### [Passage to read]

Some of the available bits (for example, 8 bits in the case of
G.711) of each sample may be used to determine a quantization
level, and the other available bits may be used to represent
position in the quantization level. The available bits used to
determine a quantization level are referred to as exponent bits,
and the available bits used to determine position in a quantization
level are referred to as mantissa bits. In the A-law algorithm,
three bits of each 8-bit sample are used to represent exponent
information, four bits to represent mantissa information, and one
bit to represent the sign of a corresponding sample.
[0008] G.711 codecs can provide excellent sound quality rated a
mean opinion score (MOS) of at least 4 for narrow-band audio data
sampled at a frequency of 8 KHz, and requires only minimal amounts
of computation and storage. However, G.711 codecs may still suffer
from poor sound quality due to quantization error.
SUMMARY OF THE INVENTION
[0009] The present invention provides encoding and decoding
apparatuses for reducing the quantization error of a G.711 codec
and improving sound quality.
[0010] According to an aspect of the present invention, there is
provided an encoding apparatus including a G.711 encoder which
generates a G.711 bitstream by encoding an input audio signal; an
enhancement-layer encoder which chooses one of a static bit
allocation method and a dynamic bit allocation method that can
produce less quantization error based on the input audio signal and
the G.711 bitstream and outputs an enhancement-layer bitstream
including encoded additional mantissa information obtained by using
the chosen bit allocation method; and a multiplexer which
multiplexes the G.711 bitstream and the enhancement-layer
bitstream.
[0011] According to another aspect of the present invention, there
is provided a decoding apparatus including a demultiplexer which
demultiplexes an input bitstream into a G.711 bitstream and an
enhancement-layer bitstream; a G.711 decoder which generates a
decoded G.711 signal by decoding the G.711 bitstream; an
enhancement-layer decoder which generates a decoded
enhancement-layer signal by decoding encoded additional mantissa
information obtained using a method determined by a mode flag
included in the enhancement-layer bitstream; and a signal
synthesizer which synthesizes the decoded G.711 signal and the
decoded enhancement-layer signal.

### [Given entries]

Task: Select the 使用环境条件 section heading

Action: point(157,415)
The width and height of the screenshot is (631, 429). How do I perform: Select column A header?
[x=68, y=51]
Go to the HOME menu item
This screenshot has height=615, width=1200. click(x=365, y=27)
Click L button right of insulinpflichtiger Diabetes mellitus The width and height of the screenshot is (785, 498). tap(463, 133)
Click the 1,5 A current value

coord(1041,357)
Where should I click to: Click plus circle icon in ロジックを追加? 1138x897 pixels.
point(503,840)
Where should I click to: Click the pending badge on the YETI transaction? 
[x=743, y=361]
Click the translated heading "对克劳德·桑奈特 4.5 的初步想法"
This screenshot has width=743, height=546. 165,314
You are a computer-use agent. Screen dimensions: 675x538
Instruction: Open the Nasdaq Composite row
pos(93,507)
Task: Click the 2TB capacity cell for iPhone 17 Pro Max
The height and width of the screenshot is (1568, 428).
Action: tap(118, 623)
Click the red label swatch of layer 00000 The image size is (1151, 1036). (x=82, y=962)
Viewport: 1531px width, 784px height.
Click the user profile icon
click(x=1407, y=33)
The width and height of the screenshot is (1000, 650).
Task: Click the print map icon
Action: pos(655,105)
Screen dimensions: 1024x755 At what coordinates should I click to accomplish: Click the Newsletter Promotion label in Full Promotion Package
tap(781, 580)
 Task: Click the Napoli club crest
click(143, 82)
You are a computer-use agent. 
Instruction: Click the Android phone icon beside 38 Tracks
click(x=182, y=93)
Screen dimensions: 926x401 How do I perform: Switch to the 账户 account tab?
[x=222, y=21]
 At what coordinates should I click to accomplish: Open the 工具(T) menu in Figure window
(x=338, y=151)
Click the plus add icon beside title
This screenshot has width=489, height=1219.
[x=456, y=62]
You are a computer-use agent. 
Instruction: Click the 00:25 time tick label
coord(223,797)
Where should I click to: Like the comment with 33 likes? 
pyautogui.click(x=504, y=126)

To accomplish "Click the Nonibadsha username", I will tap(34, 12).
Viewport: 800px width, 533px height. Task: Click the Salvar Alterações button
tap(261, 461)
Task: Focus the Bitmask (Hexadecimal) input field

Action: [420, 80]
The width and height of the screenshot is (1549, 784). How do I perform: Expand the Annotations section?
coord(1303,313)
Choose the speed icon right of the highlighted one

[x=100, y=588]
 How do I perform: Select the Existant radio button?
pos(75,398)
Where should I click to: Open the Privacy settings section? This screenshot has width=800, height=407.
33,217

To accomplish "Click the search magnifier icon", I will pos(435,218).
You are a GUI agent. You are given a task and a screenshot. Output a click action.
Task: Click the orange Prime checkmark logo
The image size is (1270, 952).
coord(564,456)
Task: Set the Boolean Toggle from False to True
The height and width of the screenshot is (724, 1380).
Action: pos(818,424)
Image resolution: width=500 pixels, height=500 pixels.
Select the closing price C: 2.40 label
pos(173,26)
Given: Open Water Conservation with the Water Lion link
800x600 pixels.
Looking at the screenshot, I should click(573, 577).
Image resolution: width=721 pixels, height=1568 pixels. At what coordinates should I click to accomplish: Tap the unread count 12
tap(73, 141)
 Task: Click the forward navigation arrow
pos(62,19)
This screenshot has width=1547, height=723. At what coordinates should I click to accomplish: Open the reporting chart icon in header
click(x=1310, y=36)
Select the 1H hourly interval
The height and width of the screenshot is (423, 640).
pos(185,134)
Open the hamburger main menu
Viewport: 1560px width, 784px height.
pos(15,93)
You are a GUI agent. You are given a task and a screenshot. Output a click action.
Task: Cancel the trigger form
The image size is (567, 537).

### [Task instructions]
Do these statements agree with the passage on G.711 codecs? Answer yes or no for each, and quote the words from the passage that decide it.
(a) In the A-law algorithm, four bits of each 8-bit sample carry mantissa information.
(b) G.711 codecs need large amounts of computation and storage.
(c) The demultiplexer in the decoding apparatus splits an input bitstream into a G.711 bitstream and an enhancement-layer bitstream.

### [Finished task]
(a) Yes: "four bits to represent mantissa information"
(b) No: "requires only minimal amounts of computation and storage"
(c) Yes: "demultiplexes an input bitstream into a G.711 bitstream and an enhancement-layer bitstream"